Les opérateurs font tout pour augmenter la puissance de leur réseau. Alors,
y aurait-il eu des plaintes à la suite de conversations
téléphoniques perturbées ou interrompues à cause d'une mauvaise
connexion? Dans les régions les moins peuplées (par des humains et
des antennes), on appelle sans fil malgré que les traits indicateurs
du réseau ne s'allument pas tous.
Le problème n'est pas là. Ici, on travaille pour l'avenir. Car ces
entreprises sont convaincues que bientôt, nous aurons tous besoin
d'un smartphone,
et par conséquent d'une connexion ultra-rapide pour suivre tout
en live, en temps réel,
directement.
On
assiste déjà quelque peu à ce phénomène. On voit de plus en plus
de personnages (souvent en costard, près des institutions
européennes – les eurocrates)
qui s'agitent en tapant sur leur portable, ne regardent pas autour
d'eux, ne fixent que leur écran, qui les connecte au monde ; la
toile mondiale. Connexion permanente, communication directe. Le
quotidien virtuel se constitue de banalités :des opinions sur
ceci ou cela, le buzz de la journée, de la minute et « Regarde,
celui-là a mis à jour sa photo de profil ! ».

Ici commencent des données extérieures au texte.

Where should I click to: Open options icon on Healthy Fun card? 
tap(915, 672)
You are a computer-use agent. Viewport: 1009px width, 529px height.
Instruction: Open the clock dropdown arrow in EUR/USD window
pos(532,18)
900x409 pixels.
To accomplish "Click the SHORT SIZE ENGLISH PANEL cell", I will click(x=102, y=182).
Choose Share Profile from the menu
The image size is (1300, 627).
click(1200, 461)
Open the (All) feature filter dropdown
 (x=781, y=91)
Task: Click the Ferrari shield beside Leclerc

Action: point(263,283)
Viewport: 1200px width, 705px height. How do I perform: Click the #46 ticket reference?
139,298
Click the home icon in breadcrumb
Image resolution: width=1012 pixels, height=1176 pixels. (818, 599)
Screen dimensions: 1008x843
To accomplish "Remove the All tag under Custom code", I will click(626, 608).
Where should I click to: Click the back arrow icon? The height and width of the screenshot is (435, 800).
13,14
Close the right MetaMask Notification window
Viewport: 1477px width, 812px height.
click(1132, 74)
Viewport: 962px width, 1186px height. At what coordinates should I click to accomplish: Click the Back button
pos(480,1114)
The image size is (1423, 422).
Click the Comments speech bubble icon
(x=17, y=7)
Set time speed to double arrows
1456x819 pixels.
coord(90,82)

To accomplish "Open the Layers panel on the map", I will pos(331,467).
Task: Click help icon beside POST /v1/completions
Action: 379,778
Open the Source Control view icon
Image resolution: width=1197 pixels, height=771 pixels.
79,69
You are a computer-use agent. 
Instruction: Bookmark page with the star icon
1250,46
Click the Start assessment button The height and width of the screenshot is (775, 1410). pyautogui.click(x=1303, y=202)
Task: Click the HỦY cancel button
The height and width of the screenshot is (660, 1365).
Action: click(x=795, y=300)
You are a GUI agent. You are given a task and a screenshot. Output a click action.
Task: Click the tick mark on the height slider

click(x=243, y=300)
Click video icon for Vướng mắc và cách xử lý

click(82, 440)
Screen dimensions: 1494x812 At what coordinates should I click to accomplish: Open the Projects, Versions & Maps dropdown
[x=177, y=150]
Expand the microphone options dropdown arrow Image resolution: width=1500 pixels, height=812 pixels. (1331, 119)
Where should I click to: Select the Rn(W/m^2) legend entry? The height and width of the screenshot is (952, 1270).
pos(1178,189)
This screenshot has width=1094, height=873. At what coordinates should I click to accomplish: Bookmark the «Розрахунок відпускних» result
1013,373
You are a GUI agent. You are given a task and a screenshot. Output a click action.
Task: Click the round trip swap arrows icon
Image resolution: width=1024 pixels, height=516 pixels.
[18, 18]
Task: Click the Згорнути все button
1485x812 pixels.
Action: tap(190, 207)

D'innombrables événements qui exigent tous une réaction :
j'aime.
Suivre en permanence –
je suis
–, tous spectateurs d'une réalité virtuelle. Dans le flux
constant des messages, il n'y ni le temps, ni l'espace pour prendre
du recul, pour se décider et orienter la vie réelle.
Les
vieux téléphones portables portaient déjà en eux de vous rendre
joignable à tout moment (pour qui ? Pour quoi?) et de permettre
un mécanisme de contrôle intégré (pour les employeurs, les
parents - « où
es-tu »
- et pour les différentes services de police). La nouvelle
génération d'appareils a étendu ces exigences à l'infini virtuel.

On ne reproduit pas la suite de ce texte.